Bigelow Laboratory for Ocean Sciences
- Company type: Non Profit
- Founded: July 1974; 51 years ago
- Founders: Dr. Charles Yentsch; Dr. Clarice Yentsch;
- Headquarters: 60 Bigelow Drive, East Boothbay, Maine, U.S.
- Key people: Dr. Deborah Bronk (President & CEO);
- Revenue: 14,444,038 United States dollar (2017)
- Total assets: 62,794,897 United States dollar (2022)
- Website: www.bigelow.org

= Bigelow Laboratory for Ocean Sciences =

Private non-profit oceanography center

Bigelow Laboratory for Ocean Sciences, founded in 1974, is an independent, non-profit oceanography research institute.
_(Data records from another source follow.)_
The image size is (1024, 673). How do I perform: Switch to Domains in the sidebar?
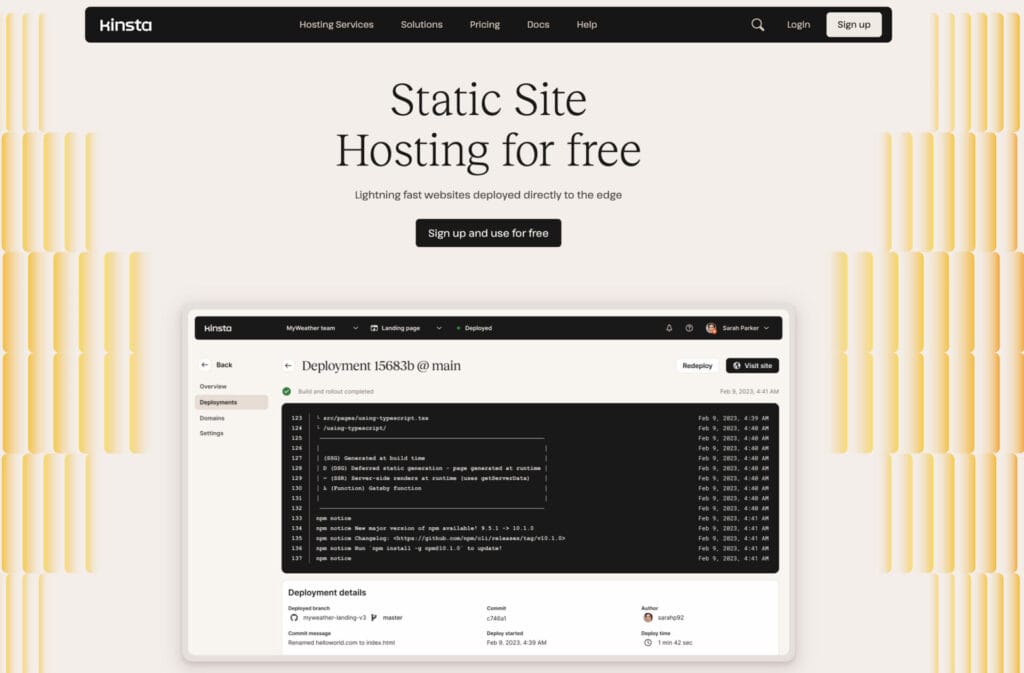click(x=212, y=418)
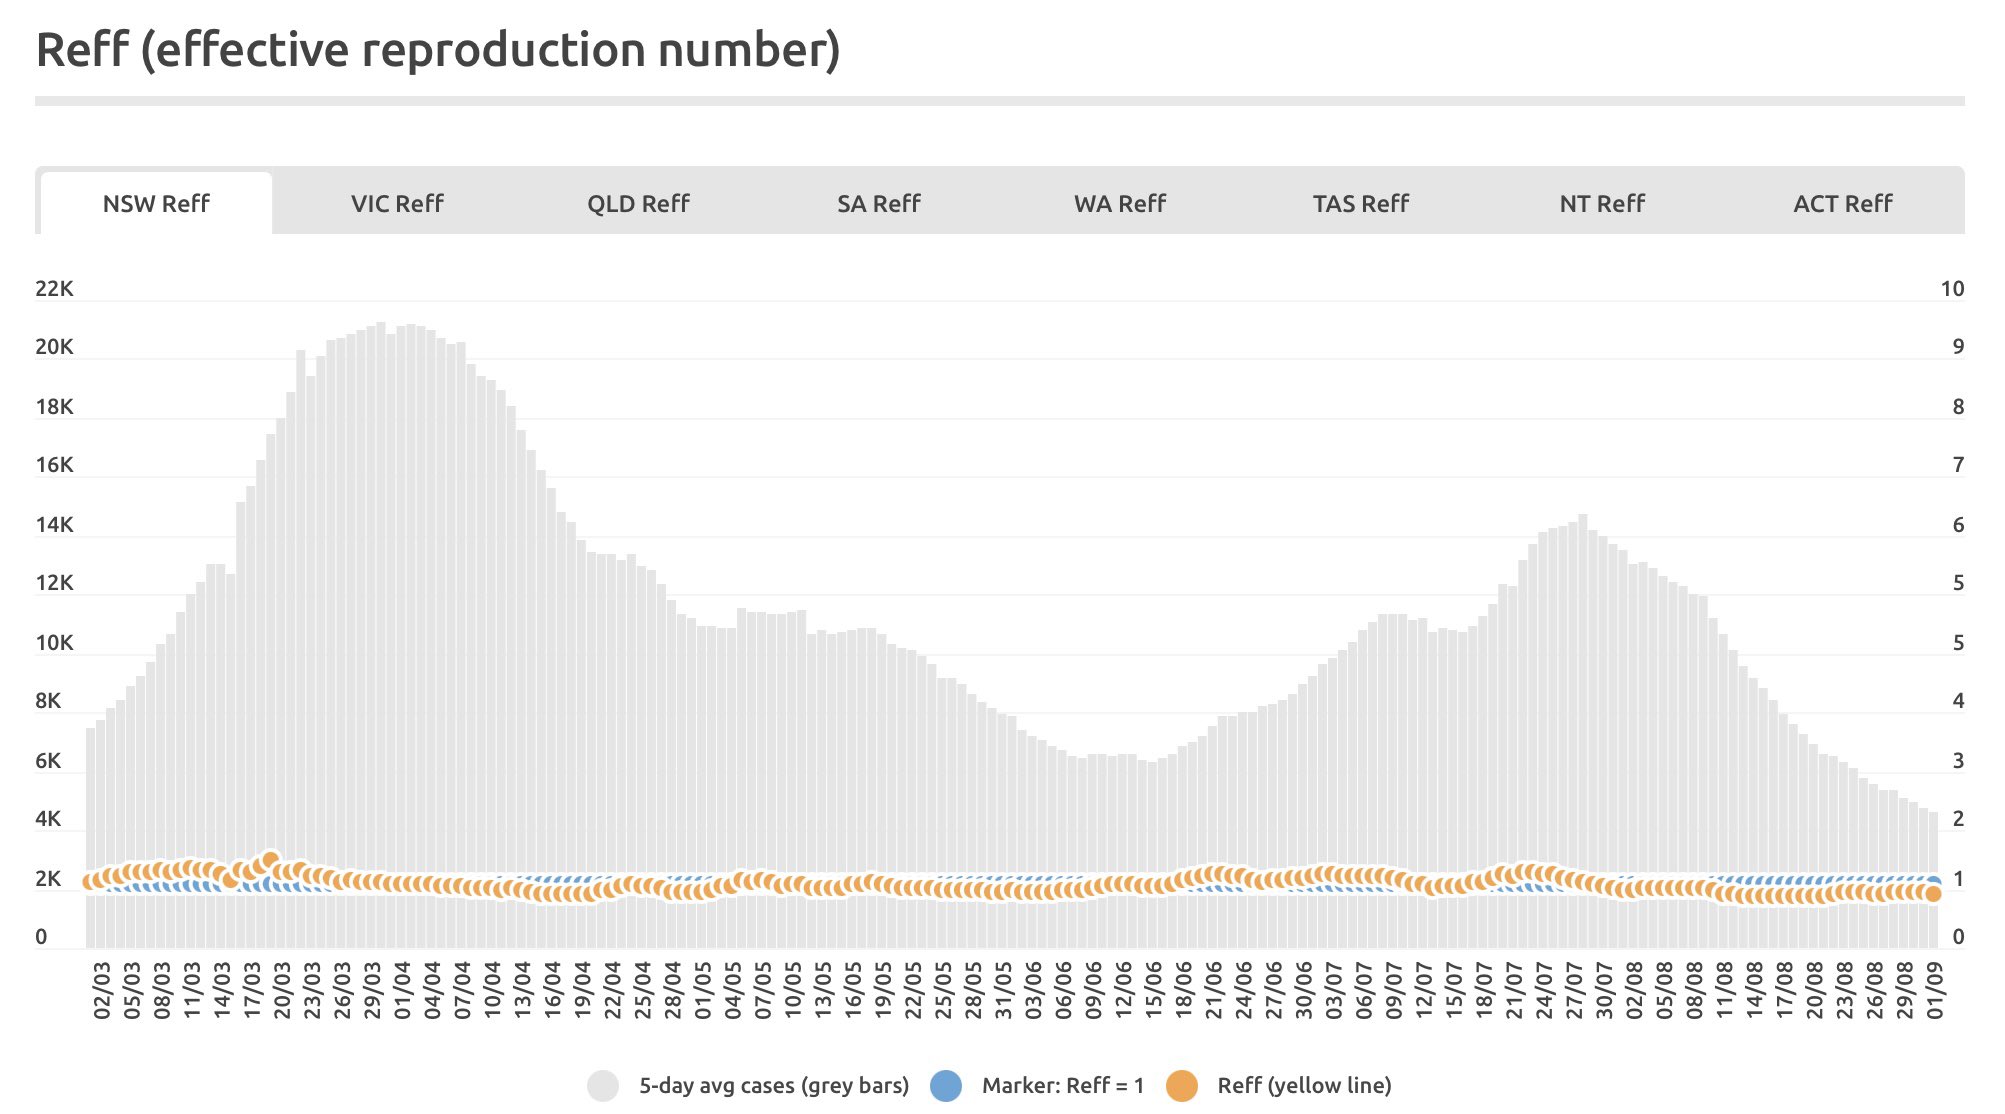Switch to the VIC Reff tab
Screen dimensions: 2005x1114
[397, 204]
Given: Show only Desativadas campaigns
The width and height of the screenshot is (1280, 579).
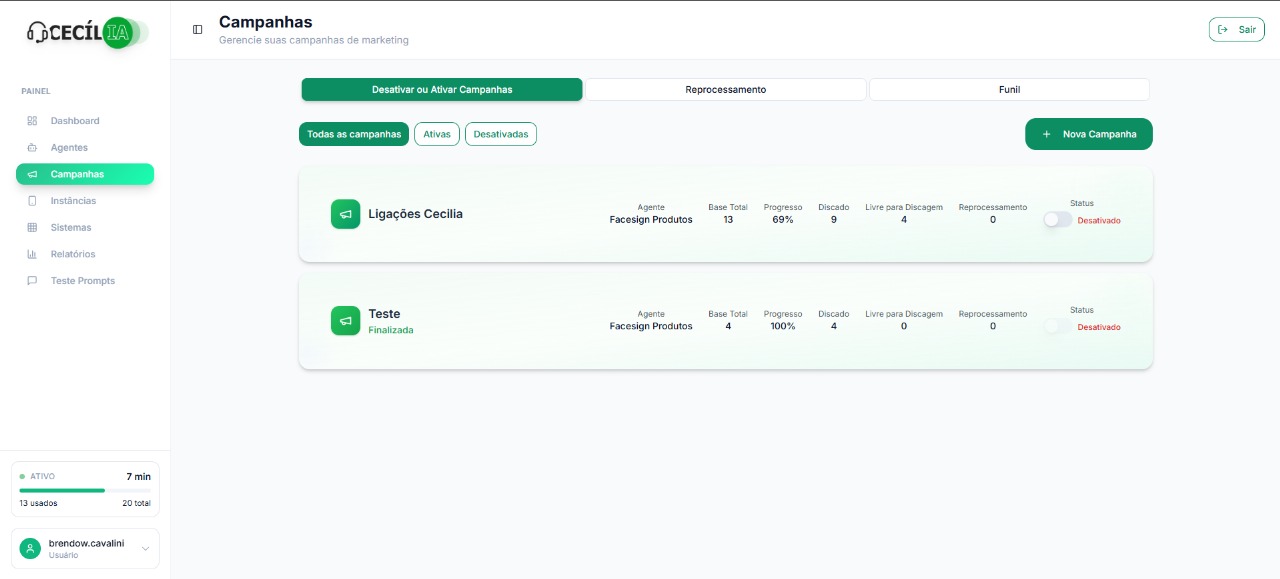Looking at the screenshot, I should 500,134.
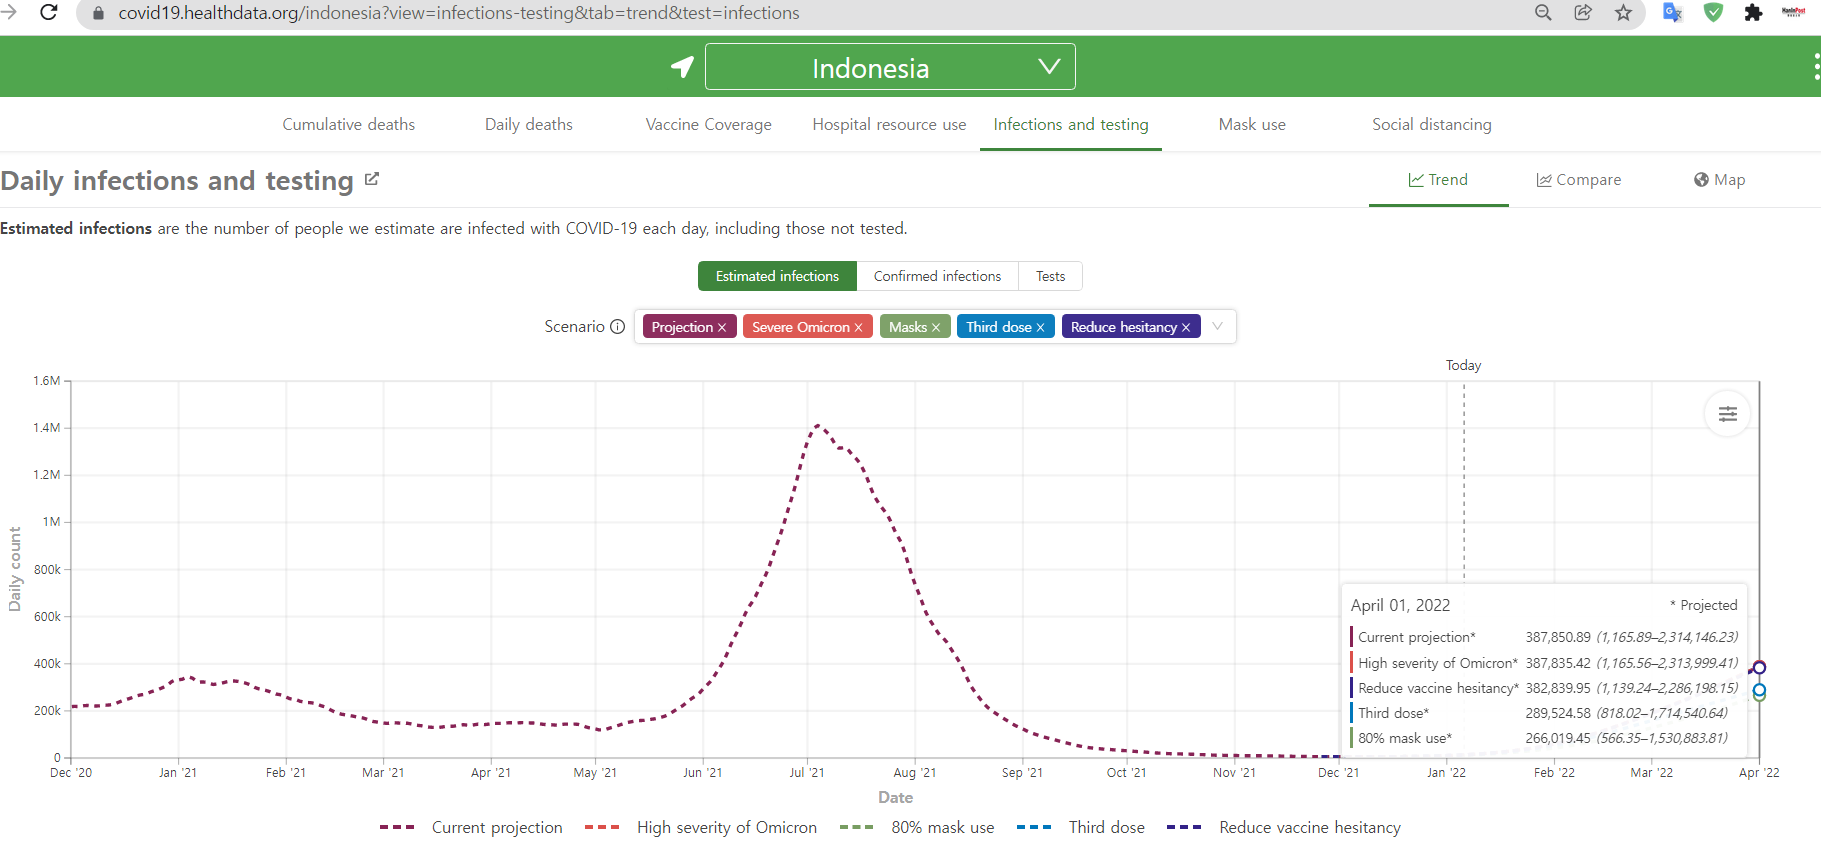
Task: Click the external link icon next to title
Action: pyautogui.click(x=372, y=179)
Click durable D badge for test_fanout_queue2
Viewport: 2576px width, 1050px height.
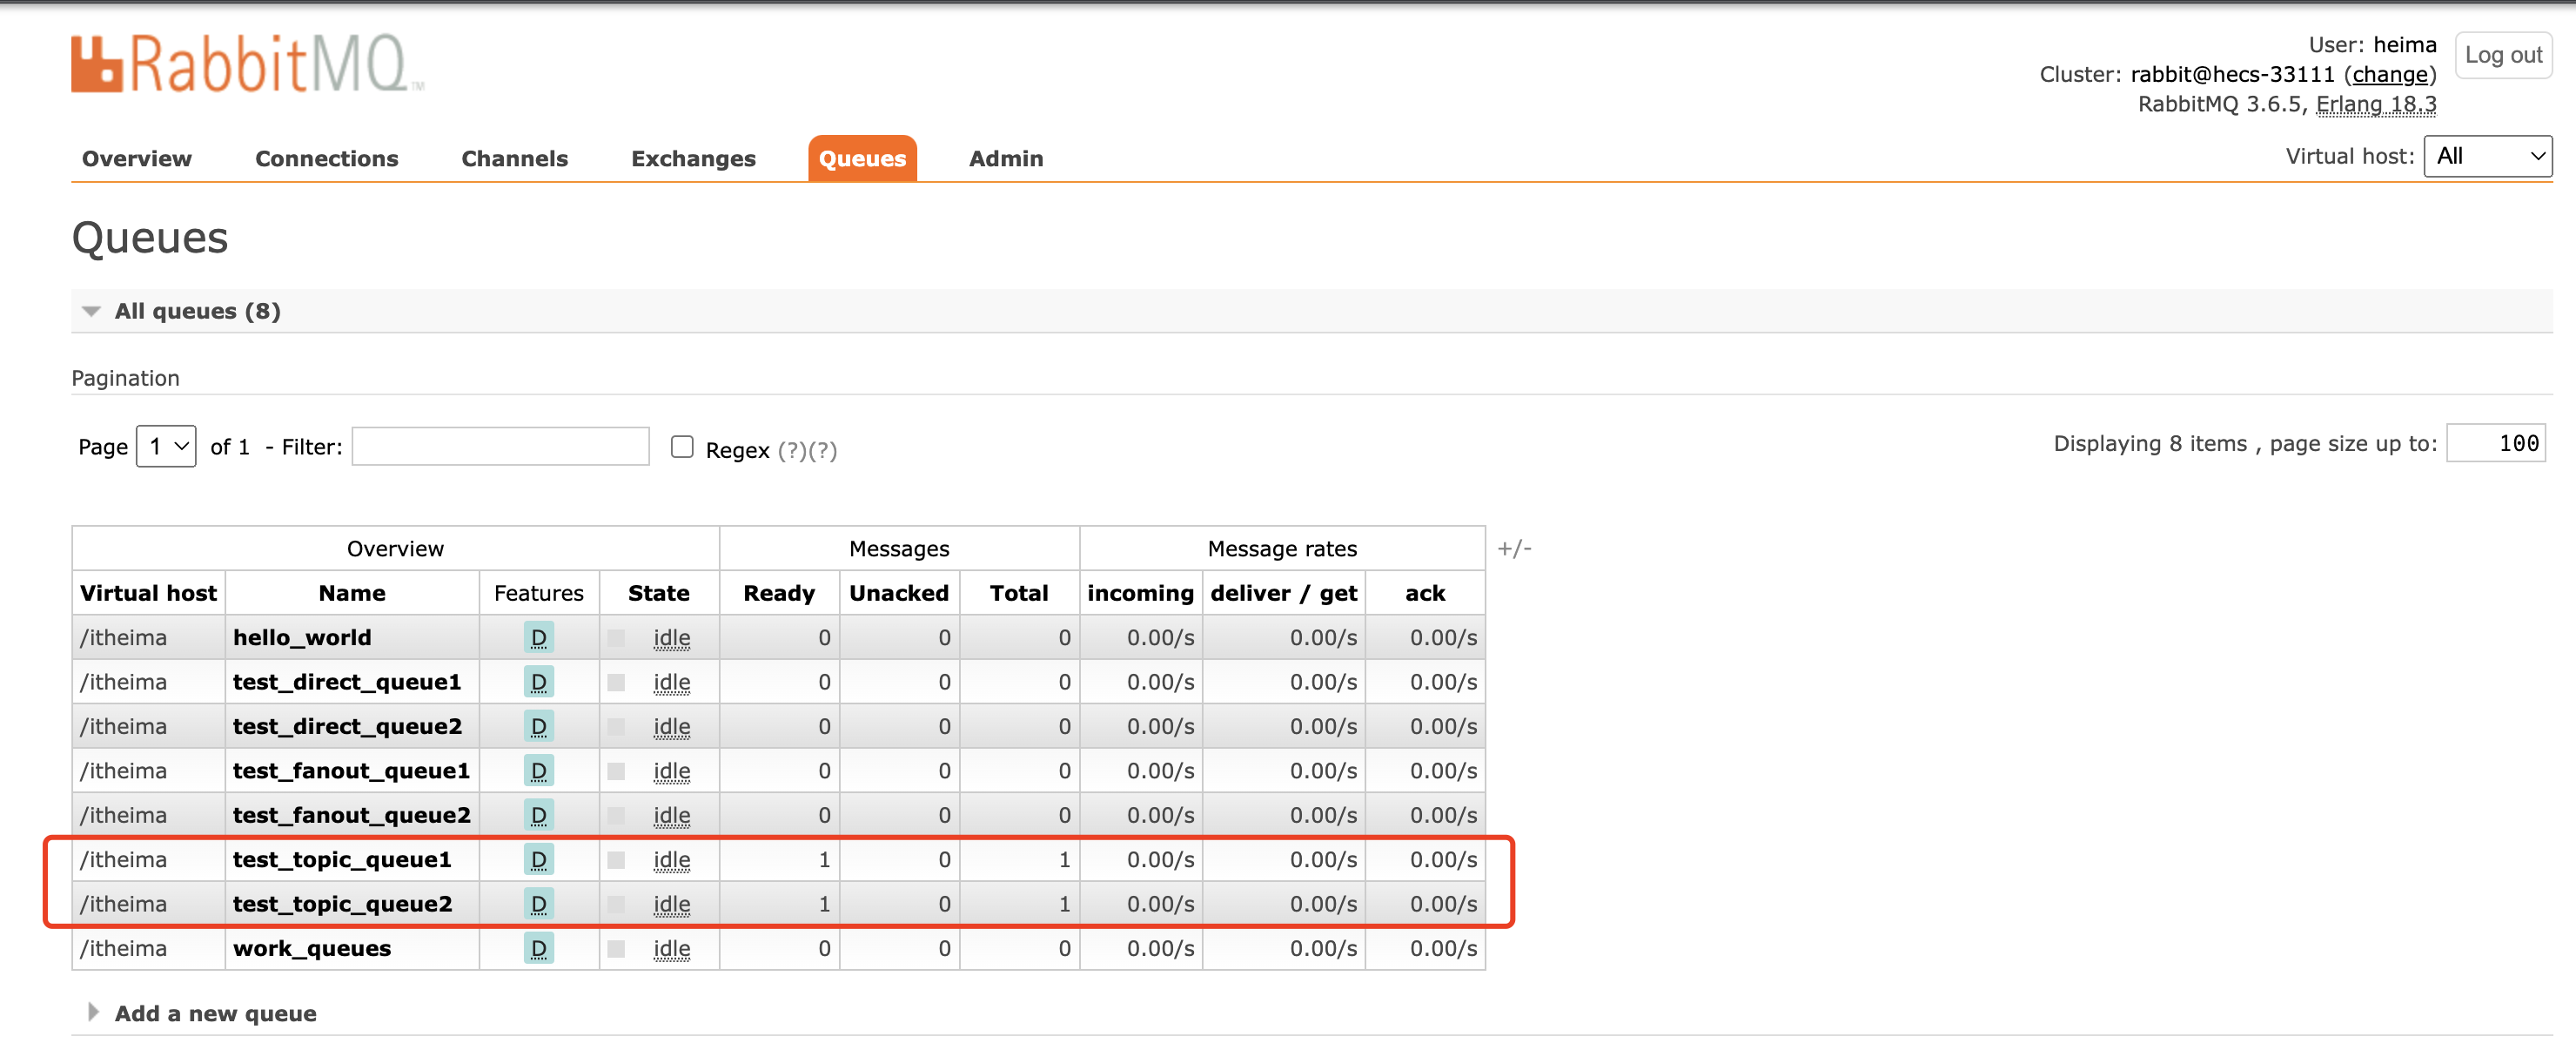click(538, 815)

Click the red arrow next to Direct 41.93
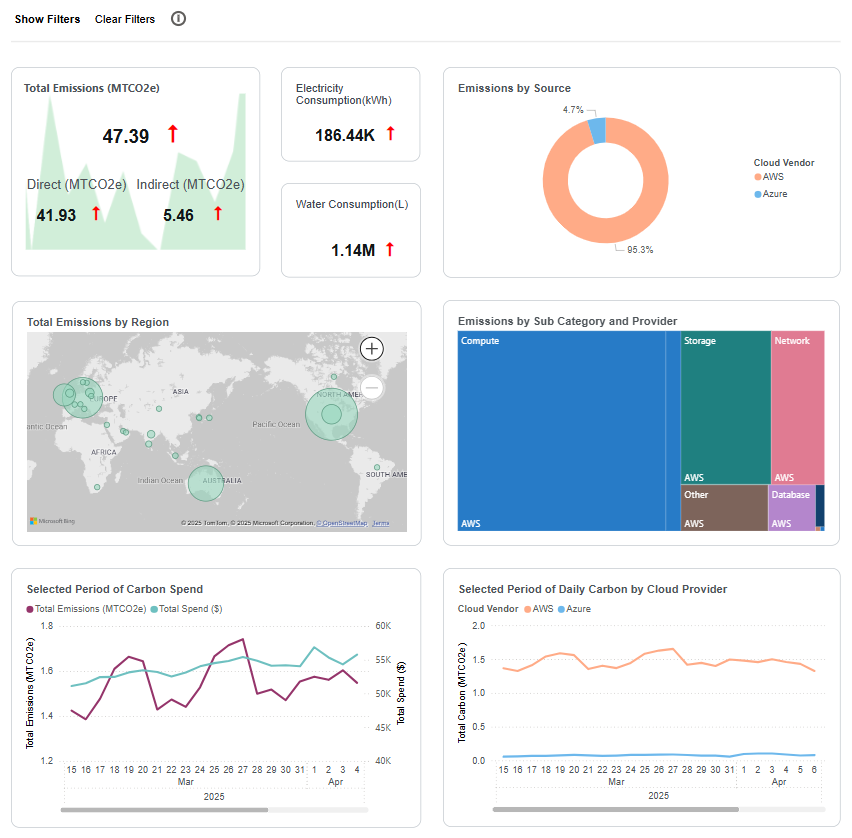96,213
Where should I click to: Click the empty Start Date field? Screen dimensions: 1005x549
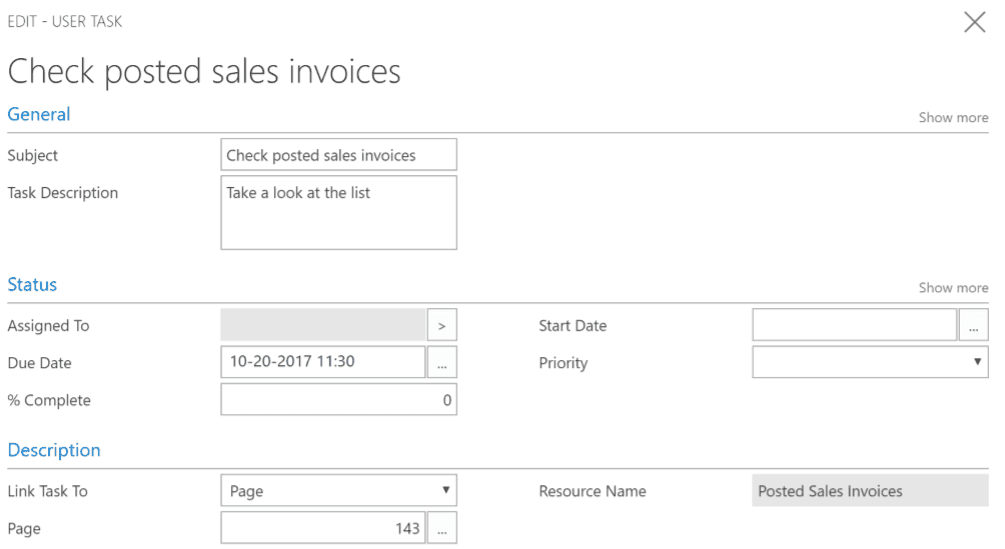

The Laboratory's research ranges from microbial oceanography to the large-scale biogeochemical processes that drive ocean ecosystems and health of the entire planet.

The institute's LEED Platinum laboratory is located on its research and education campus in East Boothbay, Maine. Bigelow Laboratory supports the work of over 100 scientists and staff. The majority of the institute's funding comes from federal and state grants and contracts, philanthropic support, and licenses and contracts with the private sector.

==History==
The Laboratory was established by Charles and Clarice Yentsch in 1974 as a private, non-profit research institution named for the oceanographer Henry Bryant Bigelow, founding director of the Woods Hole Oceanographic Institution. Bigelow's extensive investigations in the early part of the twentieth century are recognized as the foundation of modern oceanography. His multi-year expeditions in the Gulf of Maine, where he collected water samples and data on phytoplankton, fish populations, and hydrography, established a new paradigm of intensive, ecologically-based oceanographic research in the United States and made this region one of the most thoroughly studied bodies of water, for its size, in the world.

Since its founding, the Laboratory has attracted federal grants for research projects by winning competitive, peer-reviewed awards from all of the principal federal research granting agencies. The Laboratory's total operating revenue (including philanthropy) has grown to over $18 million a year. Federal research grants have supported most of the Laboratory's research operations. Education and outreach programs rely on other sources of support, primarily contributions from individuals and private philanthropic foundations.

In February 2018, Deborah Bronk became the president and CEO of Bigelow Laboratory. Prior to joining the Laboratory, Bronk was the Moses D. Nunnally Distinguished Professor of Marine Sciences and department chair at Virginia Institute of Marine Sciences. She previously served as division director for the National Science Foundation's Division of Ocean Science and as president of the Association for the Sciences of Limnology and Oceanography.

==Research==
Bigelow Laboratory studies the marine organisms that form the foundation of ocean health. Most of these are the microscopic life that drives global biogeochemical processes and forms the base of the ocean's food web — including phytoplankton, zooplankton, bacteria, archaea, viruses, and protists. Some of them are large, like kelp and coral reefs.

Bigelow Laboratory's research efforts are grouped into three interdisciplinary themes:

- Ocean Health and Function: This research focuses on the foundational species that drive the marine food web, such as phytoplankton and zooplankton, as well as the ocean's biogeochemistry, such as the carbon cycle.
- Our Changing Planet: This research focuses on the warming waters and changing ecosystems that result from climate change as well as the development of predictive models that help fisheries managers, communities, and governments prepare for them.
- The Ocean's Potential: This research focuses on the genetic, chemical, and biological potential of microscopic organisms in the ocean to provide new medicines, technologies, food sources, and climate change solutions.

==Education programs==
The Laboratory's education activities include high school, undergraduate, postdoctoral, and professional training programs. The Laboratory also hosts public events and programs, such as its popular Café Sci series of talks for nonscientists.

At the high school level, Bigelow Laboratory offers the annual Keller BLOOM (Bigelow Laboratory Orders Of Magnitude) program for Maine high school juniors, as well as the BLOOM Educators program to help Maine teachers to bring ocean science into their classrooms. The week-long BLOOM programs offer participants the opportunity to work alongside professional researchers and explore ocean science through field and laboratory work.

At the undergraduate level, Bigelow Laboratory offers Sea Change, a semester-in-residence program for undergraduate students at its campus. Students live in the Laboratory's residence hall, take classes from Bigelow Laboratory scientists, and gain hands-on experience with research in the lab and in the field.

The Laboratory annually hosts a 10-week internship program as part of the NSF-funded Research Experience for Undergraduates (REU) program. Each summer, more than 30 students from across the country travel to East Boothbay to conduct original research under the mentorship of Bigelow Laboratory scientists.